А в общем, этот человек мне так ненавистен, так невыразимо противен весь со своим моноклем, косыми глазами, длинными ногами и желтым лицом без всякой растительности, что я даже удивляюсь, как это я способен объективно судить о нем. Знаю: если он не потеряет всего, то и мои деньги за ним не пропадут. Но скажу прямо: я предпочел бы, чтобы он лишился всех денег, рассудка, жизни и чтобы я избавился от него навсегда.
Я болен. Анельку вижу редко последние дни. То из-за головной боли сижу у себя наверху, то умышленно избегаю встреч, чтобы дать ей почувствовать свой гнев и обиду. А мне это нелегко, – глаза мои жаждут ее, как света. Я уже как-то говорил, что Анелька при всей стойкости характера несколько робка. Она попросту страдает, когда на нее сердятся, боится того, кто гневается, старается его умилостивить. Она тогда бывает тиха и ласкова, смотрит в глаза, как ребенок, который боится наказания. Меня это всегда глубоко трогало и вместе с тем радовало, так как я тешил себя надеждой, что, если я открою ей объятия, она бросится ко мне, положит голову мне на грудь – хотя бы только для того, чтобы смягчить мой гнев. Никак не могу отказаться от этих иллюзий. Хоть и знаю, что им суждено рассеяться, в сердце моем и сейчас еще таится надежда, что, когда мы в конце концов помиримся, Анелька пойдет на уступки и станет мне ближе. С другой стороны, в нашем взаимном недовольстве я усматриваю как бы невольное признание Анельки, что я имею право ее любить. Если она признает законным мой гнев, порожденный любовью, то должна признать и эту любовь. Все это – права эфемерные, как сон, не имеющие плоти и крови, но я спасаюсь ими от полной апатии, я ими живу.
2 августа
Опять письмо от Клары. Она, видно, кое о чем догадывается: в словах ее столько нежного сочувствия, точно она понимает, до какой степени мне тяжело. Не знаю и не стремлюсь узнать, любит ли она меня, как сестра, или по-иному, но чувствую, что любит крепко. Я ответил на ее письмо так сердечно, как только способен человек, когда он несчастен, писать единственному сочувствующему ему другу. Клара собирается в Берлин, а к началу зимы – в Варшаву. Она уговаривает меня хоть на несколько дней приехать в Берлин. В Берлин я не поеду, не могу отрешиться от вечной моей заботы. Но буду рад увидеться с Кларой в Варшаве.

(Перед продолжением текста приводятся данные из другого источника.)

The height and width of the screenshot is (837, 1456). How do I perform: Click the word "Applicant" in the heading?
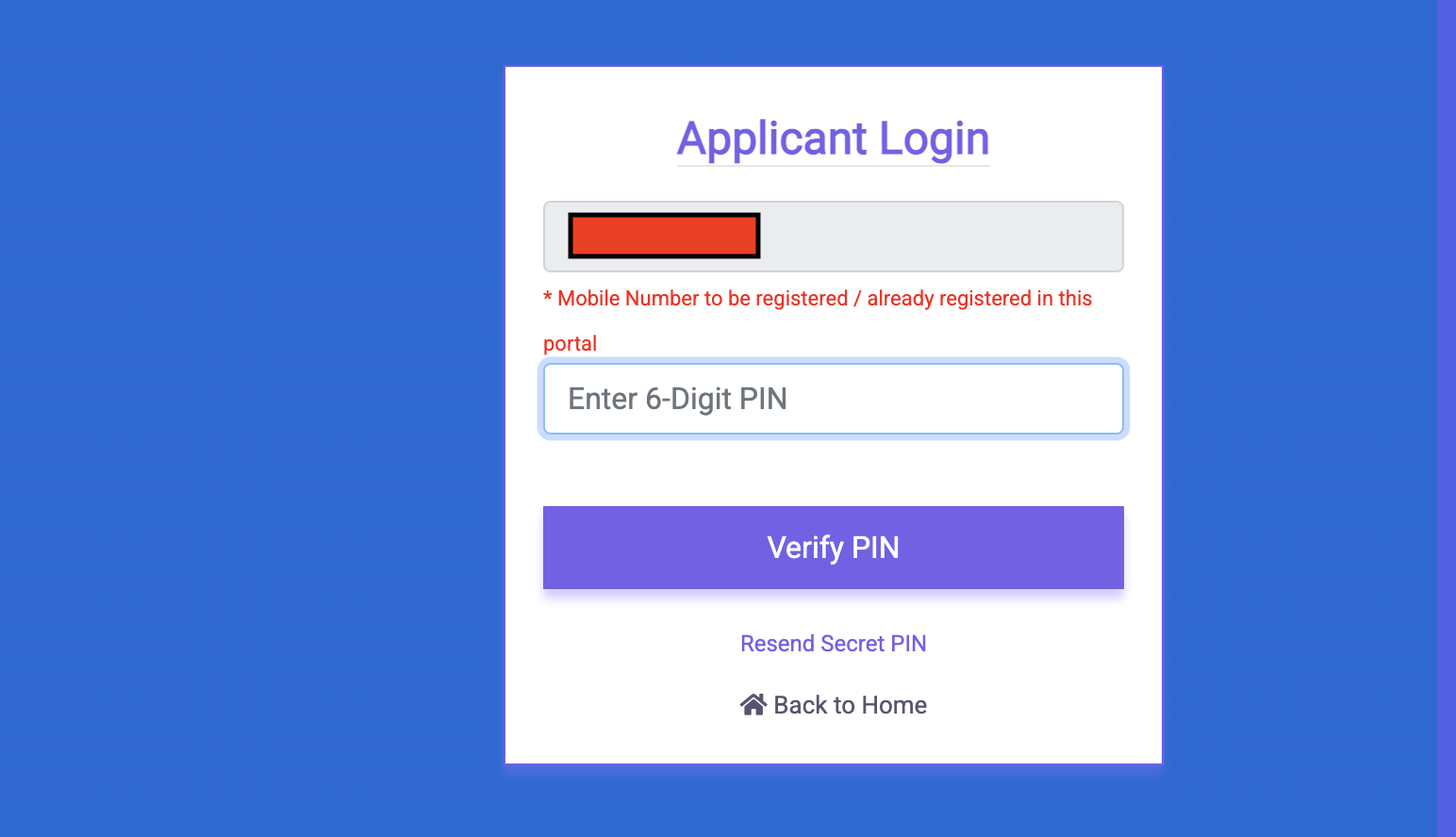pyautogui.click(x=772, y=139)

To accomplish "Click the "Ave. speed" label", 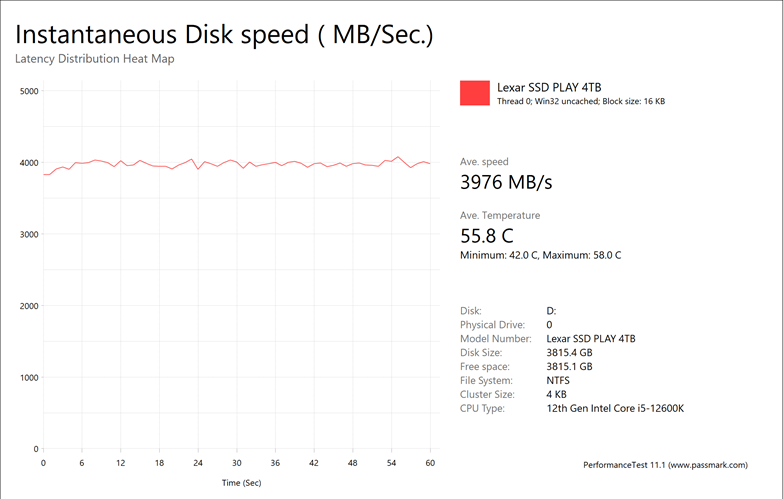I will coord(484,161).
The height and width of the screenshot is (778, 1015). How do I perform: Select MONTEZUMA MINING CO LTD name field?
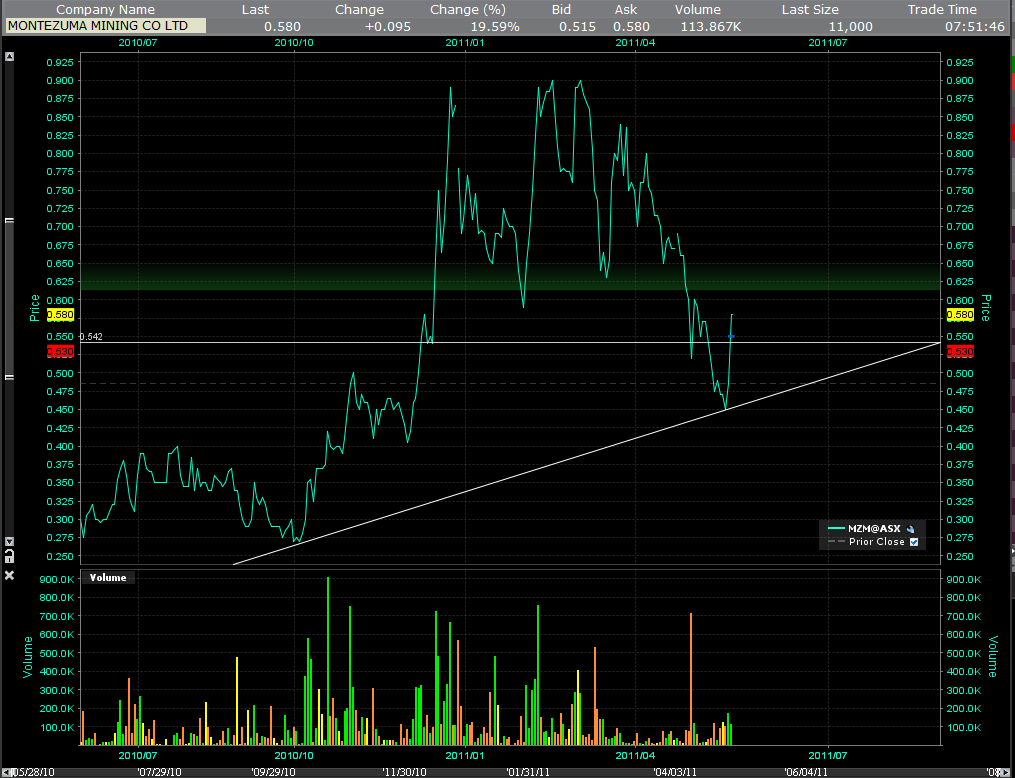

С Анелькой мы разговариваем только о самых обычных и повседневных вещах, чтобы наши старушки не заметили размолвки между нами. Когда же остаемся на минуту одни, молчим оба. Я несколько раз видел, что ей хочется мне что-то сказать, но мешает робость. Я же мог бы сказать ей только одно слово – «люблю», но оно так слабо выражает то, что я чувствую, сказать его – значит почти ничего не сказать, ибо к моей любви теперь примешалась горечь. Меня неотвязно мучит мысль, что бог дал этой женщине холодное сердце, неспособное к большим чувствам, и в этом – секрет ее непреклонности. Сейчас я уже могу думать об этом спокойнее и снова прихожу к убеждению, что Анелька, пожалуй, и питает ко мне нежное чувство, в котором есть благодарность, сострадание, трогательные воспоминания, но чувство это не имеет действенной силы, оно не заставит ее ни на что решиться, даже признать его существование. Она свою любовь осуждает, считает ее грешной, стыдится ее, скрывает, и любовь эта по сравнению с моей – все равно что горчичное зерно по сравнению с окружающими нас здесь Альпами. От Анельки можно ожидать, что она всеми силами постарается не давать воли своему чувству, сделает все, чтобы задушить его в себе. Я ни на что уже не надеюсь, знаю, что мне нечего от нее ждать, – и так мне трудно жить с этим сознанием!
4 августа
Некоторое время я в глубине души надеялся, что Анелька, возмущенная поступками мужа, в один прекрасный день придет ко мне и скажет: «Раз ты за меня заплатил, бери меня». Очередной самообман! Быть может, так поступили бы многие экзальтированные женщины, воспитанные на французских романах. Так, несомненно, поступила бы каждая, тайно жаждущая броситься в объятия любимого и ожидающая только повода к этому. Но Анелька – нет, она этого не сделает. И такая мысль могла прийти мне в голову только потому, что и я начитался книг о всяких псевдотрагедиях, якобы переживаемых женщинами, которые на самом деле больше всего жаждут пустить по ветру свою добродетель. Анельку могло толкнуть в мои объятия только сердце, а не воображаемая драма, не фразы и ложная экзальтация. Так что этого опасаться нечего.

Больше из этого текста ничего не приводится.